2. Engaging Research
From small focus group assignments
to major strategic studies, we work for companies that are eager
to act on market research. But before we conduct each study,
you are intimately involved in the study’s design so that your organization’s key stakeholders
are involved and in concert with our efforts. We’ve found
that this is the best way to have all stakeholders rally around
the research findings.
3. Collaborative Data Analysis
When the research
has been completed, but before you receive a final report, we conduct
a collaborative Data Workshop. We share our findings with you and
ask several questions: Are there business issues within the company
that are related to these findings? If so, what further analysis
is needed to complement this work? Any surprises for you in this
data? How can we best present the data to get buy-in from all stakeholders?
We then finalize the analysis and give you a detailed report, complete
with actionable insights. But it doesn’t end
there. Now comes the fun part.
4. Discovery Sessions® Rather than simply
presenting slide after slide of data and telling your stakeholders
our key findings, we craft unique Discovery Sessions for each study
based on proven learning theories [this would be a link to the section
below]. The Discovery Sessions are designed to lead stakeholders
with diverse learning styles through a step-by-step self-discovery
process. Based on the theory of multiple intelligences, participants
use not only their logical/mathematical and linguistic intelligences,
but also visual, kinesthetic, musical, and interpersonal intelligences
to discover research results on their own. This highly interactive,
non-hierarchical learning process results in stakeholders truly understanding
the data so they can more effectively act on it.

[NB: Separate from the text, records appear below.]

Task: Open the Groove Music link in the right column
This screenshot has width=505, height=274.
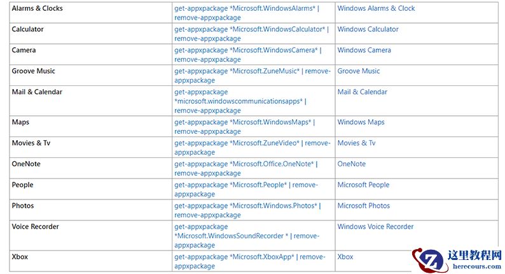Action: click(x=358, y=71)
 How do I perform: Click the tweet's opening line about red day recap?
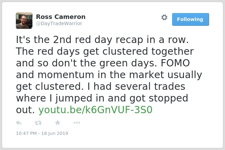pyautogui.click(x=102, y=40)
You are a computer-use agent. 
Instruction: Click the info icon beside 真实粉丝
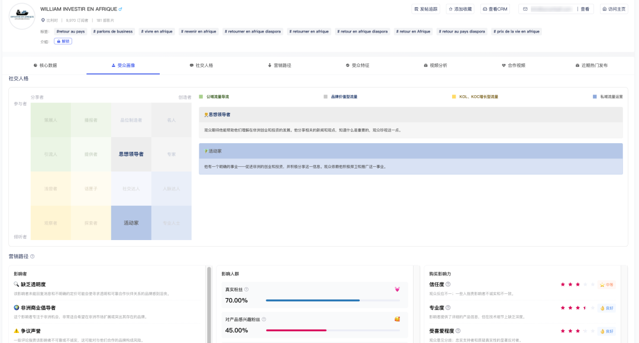246,290
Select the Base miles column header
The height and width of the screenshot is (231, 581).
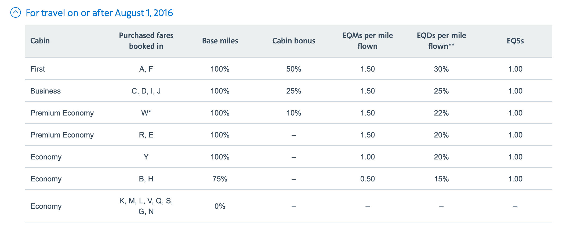(x=220, y=41)
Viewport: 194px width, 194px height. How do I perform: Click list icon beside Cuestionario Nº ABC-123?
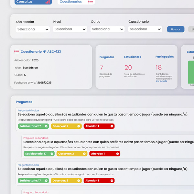pos(16,52)
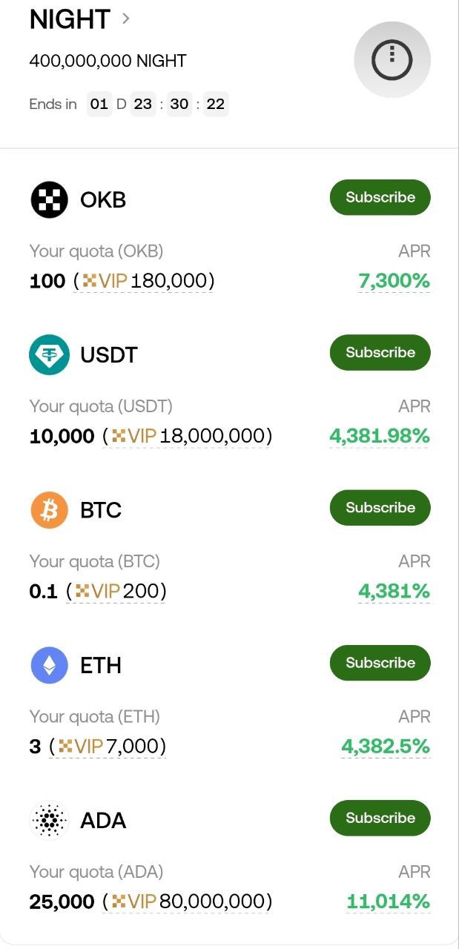Viewport: 459px width, 949px height.
Task: Click the ADA VIP 80,000,000 quota text
Action: 191,902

And best of all,
Discovery Sessions are a tremendous amount of fun and create lasting
cross-departmental collaboration.
5. Actionable Outcomes
At the conclusion of each
of the Discovery Sessions, we help your stakeholders produce an authentic
deliverable, such as a summary memo, a list of possible solutions
to a problem, or a store design with the best possible mix of merchandise.
Unlike presentations that end with recommendations which participants
find “interesting” and
then soon forget, this process lights a fire for change because stakeholders
have discovered the findings “on their own” and are ready
to act on them in a unified way.
The proven learning theory behind the Bluewater
Approach
#1: Multiple Intelligences
Howard Gardner (Harvard) has located multiple intelligences within
the human brain. Everyone has a different mix, with a few dominant
intelligences in each person. When information is presented in
a way that taps into several intelligences, all learners can effectively
access the same content.
The seven intelligences are:
» verbal/linguistic
» logical/mathematical
» visual/spatial
» musical
» bodily/kinesthetic
» intrapersonal
» interpersonal
#2: Cooperative Interaction
Elizabeth Cohen (Stanford) has proven that cooperative interaction
leads to more learning and greater content retention. At Bluewater,
we put participants into small, non-hierarchical groups and give
them specific tasks to address with the data. This type of interaction
maximizes learning for the group.
#3: The Process of Self-Discovery
Jerome Bruner (Harvard) shows that learning through a guided process
of self-discovery results in true mastery and ownership of content.
We carefully structure our Discovery Sessions to lead stakeholders
to discover for themselves the key insights we have identified
in the study. How much more powerful is it to feel that you have
figured it out yourself rather than having been told the answer?